The data shows that the primary sector that is agriculture and mining will be boosting the South African economy this year. In the first quarter these two sectors were the only ones out of the ten major economic sectors that contributed to the quarterly change in the first quarter.
Their contribution is expected to continue in the remainder of the year as harvesting of the summer crops only started in May and should last until August. The Agricultural Business Chamber (agbiz) has forecast maize exports of some 3 million tonnes this year after none last year. This should lead to 20% plus increase in bulk exports from other ports apart from Saldanha and Richards Bay.

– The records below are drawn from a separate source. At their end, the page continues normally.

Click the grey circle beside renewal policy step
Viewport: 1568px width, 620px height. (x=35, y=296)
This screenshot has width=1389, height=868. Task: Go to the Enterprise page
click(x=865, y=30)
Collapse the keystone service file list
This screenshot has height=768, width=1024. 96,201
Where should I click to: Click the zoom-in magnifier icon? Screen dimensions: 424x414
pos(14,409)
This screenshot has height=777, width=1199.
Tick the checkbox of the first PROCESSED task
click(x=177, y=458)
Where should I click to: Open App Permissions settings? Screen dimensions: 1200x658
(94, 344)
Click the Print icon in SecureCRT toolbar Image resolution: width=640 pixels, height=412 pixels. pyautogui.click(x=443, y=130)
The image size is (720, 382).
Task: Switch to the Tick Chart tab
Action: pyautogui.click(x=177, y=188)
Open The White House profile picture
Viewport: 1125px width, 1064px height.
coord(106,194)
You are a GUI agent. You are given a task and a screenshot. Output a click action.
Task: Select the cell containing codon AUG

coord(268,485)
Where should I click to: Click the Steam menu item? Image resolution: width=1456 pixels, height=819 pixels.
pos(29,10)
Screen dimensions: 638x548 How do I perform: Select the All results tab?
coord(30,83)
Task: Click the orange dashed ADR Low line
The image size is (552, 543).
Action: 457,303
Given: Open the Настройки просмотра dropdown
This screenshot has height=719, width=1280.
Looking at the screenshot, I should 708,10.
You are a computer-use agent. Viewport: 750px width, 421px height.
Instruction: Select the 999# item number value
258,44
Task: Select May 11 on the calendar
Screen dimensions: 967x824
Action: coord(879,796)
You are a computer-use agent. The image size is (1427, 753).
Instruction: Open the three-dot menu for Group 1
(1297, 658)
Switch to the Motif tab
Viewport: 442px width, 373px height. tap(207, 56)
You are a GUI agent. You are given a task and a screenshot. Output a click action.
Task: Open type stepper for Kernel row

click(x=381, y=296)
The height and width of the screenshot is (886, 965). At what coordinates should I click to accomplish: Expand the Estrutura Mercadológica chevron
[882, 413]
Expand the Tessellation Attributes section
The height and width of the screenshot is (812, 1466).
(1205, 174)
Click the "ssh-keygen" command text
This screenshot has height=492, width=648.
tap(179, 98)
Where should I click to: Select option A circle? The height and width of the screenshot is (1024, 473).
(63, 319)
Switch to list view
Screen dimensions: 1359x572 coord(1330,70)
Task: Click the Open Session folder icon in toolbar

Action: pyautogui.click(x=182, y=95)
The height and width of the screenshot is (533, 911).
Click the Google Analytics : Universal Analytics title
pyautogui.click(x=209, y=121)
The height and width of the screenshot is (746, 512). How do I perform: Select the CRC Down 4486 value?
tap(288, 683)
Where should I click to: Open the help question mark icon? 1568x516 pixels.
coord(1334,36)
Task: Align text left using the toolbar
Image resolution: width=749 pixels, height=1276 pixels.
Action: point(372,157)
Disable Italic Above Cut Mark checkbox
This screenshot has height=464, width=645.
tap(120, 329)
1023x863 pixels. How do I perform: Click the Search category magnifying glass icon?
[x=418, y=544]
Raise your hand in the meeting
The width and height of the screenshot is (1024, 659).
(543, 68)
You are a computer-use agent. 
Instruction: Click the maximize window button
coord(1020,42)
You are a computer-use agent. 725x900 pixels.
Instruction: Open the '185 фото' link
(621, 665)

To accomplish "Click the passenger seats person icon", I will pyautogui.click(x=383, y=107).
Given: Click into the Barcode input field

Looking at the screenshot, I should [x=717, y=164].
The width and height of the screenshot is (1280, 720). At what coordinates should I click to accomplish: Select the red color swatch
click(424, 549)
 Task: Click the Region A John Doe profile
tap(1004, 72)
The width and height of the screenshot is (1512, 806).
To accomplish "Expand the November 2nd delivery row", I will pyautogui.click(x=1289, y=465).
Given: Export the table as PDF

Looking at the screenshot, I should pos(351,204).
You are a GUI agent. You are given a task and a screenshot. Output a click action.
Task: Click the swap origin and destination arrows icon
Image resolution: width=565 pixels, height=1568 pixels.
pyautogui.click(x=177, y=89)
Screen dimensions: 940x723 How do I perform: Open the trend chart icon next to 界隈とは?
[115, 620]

Policy uncertainty and logistics constraints meant that South Africa lost out on the 2003 to 2008 commodity price boom with annual bulk exports increasing by a mere 2.8 million tonnes between those two years. Since then there has been a marked turnaround due to better policy co-ordination between mining companies and state-owned Transnet, so that volumes have improved by 45% or 52.3 million tonnes between 2008 and 2015. Low commodity prices in 2016 however constrained supply and there was a 2.8% drop in 2016 to 163.3 million tonnes.
A jump in commodity prices since Donald Trump’s election in November 2016 on his campaign promise of a hefty boost to American infrastructure spending may result in a double-digit boost in bulk exports in 2017. In the first quarter of 2017, bulk export volumes grew by 11.7% y/y. The record annual increase in this century was 9.0% set in 2010.